Microsoft had a big share of the market, yes, but it has been eclipsed by rivals like Android, iOS, and Linux. Today, Windows machines only account for 14 per cent of new devices sold annually.
Google is today’s Microsoft. Once again, the European Commission regulators who have fined Google €2.4bn say that software bundling takes advantage of a software “monopoly”. By putting results from Google Shopping (Google’s price comparison tool) at the top of searches for consumer products, they claim that Google is basically a monopolist that can force its other products on users.
Set aside that Google Shopping is useful to people who wouldn’t think to use a price comparison site otherwise. Ignore the fact that Google’s real rival in online shopping is Amazon, which is actually a much bigger player in that space.
The Commission’s biggest mistake here is to think that competition cannot take place between platforms, so it must be forced within them. Having a large market share does not mean you necessarily are a monopolist. In the absence of physical or legal barriers to entry that keep out other rivals, having a huge market share could just be because you have the best product – for now.
If Google is only dominant because it has the best product, anything it does that hurts its users will strengthen its competitors. If prioritising Google Shopping really is bad for users, then rivals that do it differently will have something extra in their favour. Indeed, Microsoft’s Bing has explicitly advertised on the basis of its shopping search being better. Apple, Amazon and Facebook have all beaten Google in other areas. If any could come up with a search engine that gave better results than Google’s does, users would switch in droves.
Competition between search platforms is much more important than competition within them. It wouldn’t matter if an Apple Search engine gave special priority to Apple products if, overall, it was a better product and users could switch to it. As long as competition between products exists, the product itself can be extremely tightly integrated. Proof of this is the success of the iPhone, where Apple is often extremely strict about forcing users to use its own apps, compared to Google’s relatively open and flexible Android platform.
This integration is what funds the other products we use for free, like Google Search and Android.
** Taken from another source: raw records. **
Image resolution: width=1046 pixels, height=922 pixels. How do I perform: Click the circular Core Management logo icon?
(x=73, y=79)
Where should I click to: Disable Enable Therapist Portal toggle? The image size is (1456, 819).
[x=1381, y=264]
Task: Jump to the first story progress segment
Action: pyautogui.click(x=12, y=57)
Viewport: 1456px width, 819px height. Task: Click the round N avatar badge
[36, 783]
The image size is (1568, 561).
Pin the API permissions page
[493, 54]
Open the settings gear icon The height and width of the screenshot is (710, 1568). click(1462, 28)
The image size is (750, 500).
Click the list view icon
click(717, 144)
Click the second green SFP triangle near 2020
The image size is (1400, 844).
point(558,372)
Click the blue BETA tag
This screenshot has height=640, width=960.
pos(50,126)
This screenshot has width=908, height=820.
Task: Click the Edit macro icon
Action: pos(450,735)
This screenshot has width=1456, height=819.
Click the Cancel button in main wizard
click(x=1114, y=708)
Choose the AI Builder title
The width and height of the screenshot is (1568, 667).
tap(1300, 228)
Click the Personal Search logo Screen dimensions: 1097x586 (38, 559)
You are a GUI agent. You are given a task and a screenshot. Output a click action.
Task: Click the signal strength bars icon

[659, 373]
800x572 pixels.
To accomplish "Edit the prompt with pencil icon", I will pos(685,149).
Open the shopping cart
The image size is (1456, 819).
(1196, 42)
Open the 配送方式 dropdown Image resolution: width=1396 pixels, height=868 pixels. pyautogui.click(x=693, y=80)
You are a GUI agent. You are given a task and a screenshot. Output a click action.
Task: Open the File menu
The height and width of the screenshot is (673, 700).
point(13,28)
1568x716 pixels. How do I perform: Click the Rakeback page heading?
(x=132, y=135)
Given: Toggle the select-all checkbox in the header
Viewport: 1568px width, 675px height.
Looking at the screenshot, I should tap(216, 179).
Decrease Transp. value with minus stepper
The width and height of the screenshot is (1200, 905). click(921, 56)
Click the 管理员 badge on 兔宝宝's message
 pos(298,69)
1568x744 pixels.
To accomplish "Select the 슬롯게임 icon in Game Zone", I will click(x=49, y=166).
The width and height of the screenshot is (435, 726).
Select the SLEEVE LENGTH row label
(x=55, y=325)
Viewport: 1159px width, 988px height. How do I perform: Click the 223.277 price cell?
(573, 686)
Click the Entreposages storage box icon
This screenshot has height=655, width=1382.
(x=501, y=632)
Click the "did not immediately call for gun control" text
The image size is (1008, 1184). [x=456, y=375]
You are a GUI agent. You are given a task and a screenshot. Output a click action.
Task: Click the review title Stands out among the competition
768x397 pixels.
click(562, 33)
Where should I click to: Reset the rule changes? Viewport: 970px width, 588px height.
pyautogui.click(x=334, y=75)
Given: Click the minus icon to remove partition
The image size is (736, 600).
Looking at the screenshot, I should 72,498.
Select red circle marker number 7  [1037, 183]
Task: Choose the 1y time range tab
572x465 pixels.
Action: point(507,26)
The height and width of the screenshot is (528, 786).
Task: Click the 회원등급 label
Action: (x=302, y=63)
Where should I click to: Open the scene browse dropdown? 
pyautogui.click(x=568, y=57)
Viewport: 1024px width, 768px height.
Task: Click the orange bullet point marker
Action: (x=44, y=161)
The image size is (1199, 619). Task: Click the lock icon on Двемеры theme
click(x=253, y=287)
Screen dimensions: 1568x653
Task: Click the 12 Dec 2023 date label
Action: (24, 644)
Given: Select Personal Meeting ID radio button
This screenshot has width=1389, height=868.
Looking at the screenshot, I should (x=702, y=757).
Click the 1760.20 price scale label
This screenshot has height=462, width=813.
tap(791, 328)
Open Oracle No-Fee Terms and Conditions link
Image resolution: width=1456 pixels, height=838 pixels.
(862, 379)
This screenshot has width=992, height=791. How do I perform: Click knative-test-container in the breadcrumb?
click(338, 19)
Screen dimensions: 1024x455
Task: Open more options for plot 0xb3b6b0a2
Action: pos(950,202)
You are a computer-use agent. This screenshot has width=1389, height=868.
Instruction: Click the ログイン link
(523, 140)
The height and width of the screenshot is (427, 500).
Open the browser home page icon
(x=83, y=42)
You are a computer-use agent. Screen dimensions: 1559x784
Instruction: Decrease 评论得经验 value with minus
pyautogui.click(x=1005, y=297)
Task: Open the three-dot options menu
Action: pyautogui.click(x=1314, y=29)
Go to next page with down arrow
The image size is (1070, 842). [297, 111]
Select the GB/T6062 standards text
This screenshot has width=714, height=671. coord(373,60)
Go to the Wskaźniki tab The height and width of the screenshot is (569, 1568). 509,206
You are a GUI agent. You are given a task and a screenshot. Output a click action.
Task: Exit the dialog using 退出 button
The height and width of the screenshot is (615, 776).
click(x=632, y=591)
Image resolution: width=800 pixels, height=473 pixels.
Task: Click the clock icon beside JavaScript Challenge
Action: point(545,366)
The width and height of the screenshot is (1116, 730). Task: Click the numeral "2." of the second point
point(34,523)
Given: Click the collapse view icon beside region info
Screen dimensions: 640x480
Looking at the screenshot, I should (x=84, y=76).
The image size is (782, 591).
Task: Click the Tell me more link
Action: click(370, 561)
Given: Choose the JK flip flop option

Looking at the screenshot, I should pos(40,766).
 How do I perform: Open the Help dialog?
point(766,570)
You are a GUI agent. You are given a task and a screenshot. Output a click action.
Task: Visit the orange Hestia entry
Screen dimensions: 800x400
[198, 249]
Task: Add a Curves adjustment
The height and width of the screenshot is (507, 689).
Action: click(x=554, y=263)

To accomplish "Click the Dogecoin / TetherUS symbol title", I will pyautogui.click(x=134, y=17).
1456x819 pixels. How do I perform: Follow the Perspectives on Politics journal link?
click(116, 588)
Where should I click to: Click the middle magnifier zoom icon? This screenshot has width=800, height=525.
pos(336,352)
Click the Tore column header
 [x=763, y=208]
If Google makes money from Shopping, but gets you there from Search, it has revenue and incentive to improve the latter – which is good for lots of things apart from finding new pairs of shoes to buy, and useful for users overall. Android makes no money at all, but because it gets users to use Google’s other products that do make money, the company invests heavily in it.
The Commission will kill the model if it’s not careful, at least in Europe.
Some have said that the European Commission only ever seems to punish American tech firms, not European ones. The reason is simple. Because of rulings like this, there are no European tech giants to regulate in the first place.